Referring now to FIGS. 2 and 10 , another method is disclosed of mounting a conductor termination array 338 on the terminal frame 28 . The method comprises the steps of: extending a girder 344 between opposite first 346 and second 348 ends to form a wiring block mount 342 ; aligning a mounting hole 350 at the girder first end 346 with one of the first column mounting holes 34 ; aligning a mounting hole 352 at the girder second end 348 with one of the second column mounting holes 36 ; mounting the girder 344 to the terminal frame 28 ; and attaching the termination arrays 338 and 340 to the front 354 of the girder 344 .

Further steps include: extending a standoff element 358 from an inner edge 360 integral with the girder 344 to an outer edge 362 generally parallel to the girder 344 ; and securing the termination arrays 338 and 340 to the standoff element outer edge 362 ; providing a plurality of securing elements, specifically securing barbs 364 , spaced apart along the length of the termination arrays 338 and 340 ; providing a plurality of recesses 366 spaced apart along the standoff element outer edge 362 ; and retaining the securing elements 364 releasably in the recesses 366 , by way of shoulders 368 into which the barbs 364 lock biasingly.

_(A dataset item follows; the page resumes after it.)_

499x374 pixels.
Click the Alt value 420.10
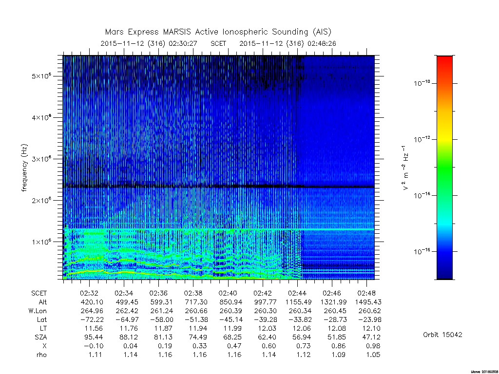point(92,302)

Numerous modifications and alternative embodiments of the invention will be apparent to those skilled in the art in view of the foregoing description. Accordingly, this description is to be construed as illustrative only and is for the purpose of teaching those skilled in the art the best mode of carrying out the invention. Details of the structure may be varied substantially without departing from the spirit of the invention and the exclusive use of all modifications, which will come within the scope of the appended claims, is reserved.